# [Work required]
Copy all of the records exactly.

○ ○ ○ ○ ○ ○ ○

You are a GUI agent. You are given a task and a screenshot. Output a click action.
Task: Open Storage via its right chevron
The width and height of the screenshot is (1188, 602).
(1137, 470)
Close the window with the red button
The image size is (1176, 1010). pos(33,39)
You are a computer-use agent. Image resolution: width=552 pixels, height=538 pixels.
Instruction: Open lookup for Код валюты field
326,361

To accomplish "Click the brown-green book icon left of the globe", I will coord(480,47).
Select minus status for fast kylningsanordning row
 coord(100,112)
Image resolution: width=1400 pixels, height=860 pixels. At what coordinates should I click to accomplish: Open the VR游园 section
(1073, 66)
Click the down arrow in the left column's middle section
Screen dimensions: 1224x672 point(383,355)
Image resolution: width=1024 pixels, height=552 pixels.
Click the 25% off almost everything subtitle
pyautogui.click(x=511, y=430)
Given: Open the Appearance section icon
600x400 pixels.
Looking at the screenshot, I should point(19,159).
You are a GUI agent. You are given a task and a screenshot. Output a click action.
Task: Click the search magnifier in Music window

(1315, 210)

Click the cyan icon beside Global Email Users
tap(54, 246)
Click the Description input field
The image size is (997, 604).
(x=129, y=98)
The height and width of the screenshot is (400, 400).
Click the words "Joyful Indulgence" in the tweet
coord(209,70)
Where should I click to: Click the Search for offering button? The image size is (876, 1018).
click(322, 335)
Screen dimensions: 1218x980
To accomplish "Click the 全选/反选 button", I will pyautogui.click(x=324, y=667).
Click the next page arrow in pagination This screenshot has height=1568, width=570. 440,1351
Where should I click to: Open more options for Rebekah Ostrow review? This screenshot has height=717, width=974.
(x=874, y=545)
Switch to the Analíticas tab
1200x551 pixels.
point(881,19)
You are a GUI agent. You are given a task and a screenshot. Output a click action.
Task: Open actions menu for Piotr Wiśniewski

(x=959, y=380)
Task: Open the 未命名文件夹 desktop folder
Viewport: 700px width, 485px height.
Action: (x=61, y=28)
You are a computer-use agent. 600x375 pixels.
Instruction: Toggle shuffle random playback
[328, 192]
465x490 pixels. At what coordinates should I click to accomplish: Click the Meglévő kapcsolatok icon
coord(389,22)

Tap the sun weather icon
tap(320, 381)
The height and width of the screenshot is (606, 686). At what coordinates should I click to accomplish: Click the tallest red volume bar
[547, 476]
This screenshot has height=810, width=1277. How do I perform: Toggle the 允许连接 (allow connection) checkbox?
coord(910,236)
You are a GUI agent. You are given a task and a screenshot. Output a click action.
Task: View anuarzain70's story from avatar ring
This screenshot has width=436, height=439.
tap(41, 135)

○ ○ ○ ○ ○ ○ ○

# [Answer section]
You are a GUI agent. You are given a task and a screenshot. Output a click action.
Task: Open Storage via its right chevron
The width and height of the screenshot is (1188, 602).
(1137, 470)
Close the window with the red button
The image size is (1176, 1010). pos(33,39)
You are a computer-use agent. Image resolution: width=552 pixels, height=538 pixels.
Instruction: Open lookup for Код валюты field
326,361

To accomplish "Click the brown-green book icon left of the globe", I will coord(480,47).
Select minus status for fast kylningsanordning row
 coord(100,112)
Image resolution: width=1400 pixels, height=860 pixels. At what coordinates should I click to accomplish: Open the VR游园 section
(1073, 66)
Click the down arrow in the left column's middle section
Screen dimensions: 1224x672 point(383,355)
Image resolution: width=1024 pixels, height=552 pixels.
Click the 25% off almost everything subtitle
pyautogui.click(x=511, y=430)
Given: Open the Appearance section icon
600x400 pixels.
Looking at the screenshot, I should point(19,159).
You are a GUI agent. You are given a task and a screenshot. Output a click action.
Task: Click the search magnifier in Music window

(1315, 210)

Click the cyan icon beside Global Email Users
tap(54, 246)
Click the Description input field
The image size is (997, 604).
(x=129, y=98)
The height and width of the screenshot is (400, 400).
Click the words "Joyful Indulgence" in the tweet
coord(209,70)
Where should I click to: Click the Search for offering button? The image size is (876, 1018).
click(322, 335)
Screen dimensions: 1218x980
To accomplish "Click the 全选/反选 button", I will pyautogui.click(x=324, y=667).
Click the next page arrow in pagination This screenshot has height=1568, width=570. 440,1351
Where should I click to: Open more options for Rebekah Ostrow review? This screenshot has height=717, width=974.
(x=874, y=545)
Switch to the Analíticas tab
1200x551 pixels.
point(881,19)
You are a GUI agent. You are given a task and a screenshot. Output a click action.
Task: Open actions menu for Piotr Wiśniewski

(x=959, y=380)
Task: Open the 未命名文件夹 desktop folder
Viewport: 700px width, 485px height.
Action: (x=61, y=28)
You are a computer-use agent. 600x375 pixels.
Instruction: Toggle shuffle random playback
[328, 192]
465x490 pixels. At what coordinates should I click to accomplish: Click the Meglévő kapcsolatok icon
coord(389,22)

Tap the sun weather icon
tap(320, 381)
The height and width of the screenshot is (606, 686). At what coordinates should I click to accomplish: Click the tallest red volume bar
[547, 476]
This screenshot has height=810, width=1277. How do I perform: Toggle the 允许连接 (allow connection) checkbox?
coord(910,236)
You are a GUI agent. You are given a task and a screenshot. Output a click action.
Task: View anuarzain70's story from avatar ring
This screenshot has width=436, height=439.
tap(41, 135)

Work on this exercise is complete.